-
Notifications
You must be signed in to change notification settings - Fork 28
Description
Summary
A single missed TCP keepalive packet sent from Dirk breaks the Vouch gRPC, causing a large number of missed attestations. This is most likely a result of an incomplete fix for gRPC Go for grpc-go issue 6250. Workaround unclear.
Details
The attached tcpdump.txt was captured on the Dirk server side (10.22.0.12), with Dirk binding port 8304. You can see that approximately every 15 seconds a TCP keep alive packet of length 0 sent by port 8304 (dirk) to the connected Vouch client on 10.22.0.4. Usually, Vouch side promptly responds with another 0 length packet. This is done approximately every 15 seconds.

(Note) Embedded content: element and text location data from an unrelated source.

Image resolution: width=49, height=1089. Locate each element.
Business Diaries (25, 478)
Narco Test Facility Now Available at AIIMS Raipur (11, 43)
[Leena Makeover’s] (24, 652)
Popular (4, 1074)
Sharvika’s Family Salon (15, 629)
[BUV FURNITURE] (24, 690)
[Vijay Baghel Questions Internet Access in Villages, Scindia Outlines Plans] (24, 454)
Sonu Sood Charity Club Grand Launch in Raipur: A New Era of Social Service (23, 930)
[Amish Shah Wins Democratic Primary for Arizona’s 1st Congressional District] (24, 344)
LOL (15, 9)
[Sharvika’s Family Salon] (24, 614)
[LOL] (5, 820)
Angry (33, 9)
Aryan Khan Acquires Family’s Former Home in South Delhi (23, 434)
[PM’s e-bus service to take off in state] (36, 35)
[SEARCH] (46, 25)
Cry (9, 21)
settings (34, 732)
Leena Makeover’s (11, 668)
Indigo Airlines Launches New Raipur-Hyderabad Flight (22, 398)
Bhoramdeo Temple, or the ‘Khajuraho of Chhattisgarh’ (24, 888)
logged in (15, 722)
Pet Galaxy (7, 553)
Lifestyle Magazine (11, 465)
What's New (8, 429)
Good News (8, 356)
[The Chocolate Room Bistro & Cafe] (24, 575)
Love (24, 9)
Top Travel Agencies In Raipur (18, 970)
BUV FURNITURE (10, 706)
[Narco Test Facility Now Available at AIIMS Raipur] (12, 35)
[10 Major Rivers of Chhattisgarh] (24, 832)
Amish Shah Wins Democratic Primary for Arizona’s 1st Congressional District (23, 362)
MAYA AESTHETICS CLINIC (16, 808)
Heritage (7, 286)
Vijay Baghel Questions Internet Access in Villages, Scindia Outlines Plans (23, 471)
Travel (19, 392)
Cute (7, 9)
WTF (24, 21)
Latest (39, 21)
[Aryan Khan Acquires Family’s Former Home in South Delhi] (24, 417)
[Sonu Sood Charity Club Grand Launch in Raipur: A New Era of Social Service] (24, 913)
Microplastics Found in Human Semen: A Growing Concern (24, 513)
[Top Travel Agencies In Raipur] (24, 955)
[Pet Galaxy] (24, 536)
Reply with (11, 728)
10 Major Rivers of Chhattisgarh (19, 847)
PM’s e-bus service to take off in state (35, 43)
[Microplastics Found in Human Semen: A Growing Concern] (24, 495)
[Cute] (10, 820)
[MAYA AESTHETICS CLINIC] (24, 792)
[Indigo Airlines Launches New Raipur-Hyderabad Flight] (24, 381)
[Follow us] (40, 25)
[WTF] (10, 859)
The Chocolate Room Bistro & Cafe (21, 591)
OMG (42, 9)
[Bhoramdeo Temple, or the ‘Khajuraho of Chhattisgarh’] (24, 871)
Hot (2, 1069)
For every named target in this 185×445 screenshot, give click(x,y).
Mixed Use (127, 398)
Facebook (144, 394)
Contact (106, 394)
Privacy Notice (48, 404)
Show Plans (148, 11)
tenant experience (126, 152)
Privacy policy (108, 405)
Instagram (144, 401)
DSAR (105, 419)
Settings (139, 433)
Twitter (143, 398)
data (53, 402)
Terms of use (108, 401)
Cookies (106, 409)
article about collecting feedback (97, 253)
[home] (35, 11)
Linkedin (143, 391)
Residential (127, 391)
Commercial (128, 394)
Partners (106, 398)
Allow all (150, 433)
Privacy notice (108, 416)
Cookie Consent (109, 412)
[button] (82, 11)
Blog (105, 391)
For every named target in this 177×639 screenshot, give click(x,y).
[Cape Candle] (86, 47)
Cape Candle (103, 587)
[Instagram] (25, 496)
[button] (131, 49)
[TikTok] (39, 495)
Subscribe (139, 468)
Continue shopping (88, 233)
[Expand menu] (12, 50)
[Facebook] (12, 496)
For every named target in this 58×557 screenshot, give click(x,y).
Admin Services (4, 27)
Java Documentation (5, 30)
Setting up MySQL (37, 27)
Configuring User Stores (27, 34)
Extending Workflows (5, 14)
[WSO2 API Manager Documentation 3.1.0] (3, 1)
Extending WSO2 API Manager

At timestamp 20:45:44.390399 Dirk asks for another keepalive response, which Vouch fails to provide. After a timeout of another 15 seconds Dirk sends a RST packet. The same happens at timestamp 20:47:48.294498 with the Dirk side sending a RST after Vouch failed to reply 15 second prior. Looks like Vouch tries to send another data packet at 20:48:30.004706 and receives another RST.
This is very likely grpc/grpc-go#6250 . See also https://github.com/grpc/grpc-go/blob/master/dialoptions.go#L464-L488 .
I am using Dirk v1.2.1-rc.1, so I should have a gRPC version that was released after the gRPC issue 6250 was closed. I am not sure why the fix isn't effective. Maybe because gRPC Go people only fixed the dialer side and left any problems with accept-ing sockets unfixed?
As a result my Hoodi validator is missing around 1/5 of attestations making the setup unfit for production.
$ journalctl -u podman-vouch-N4-I1 -S 00:00 -U 08:00 | grep "connection reset by peer" | wc
117 3129 39237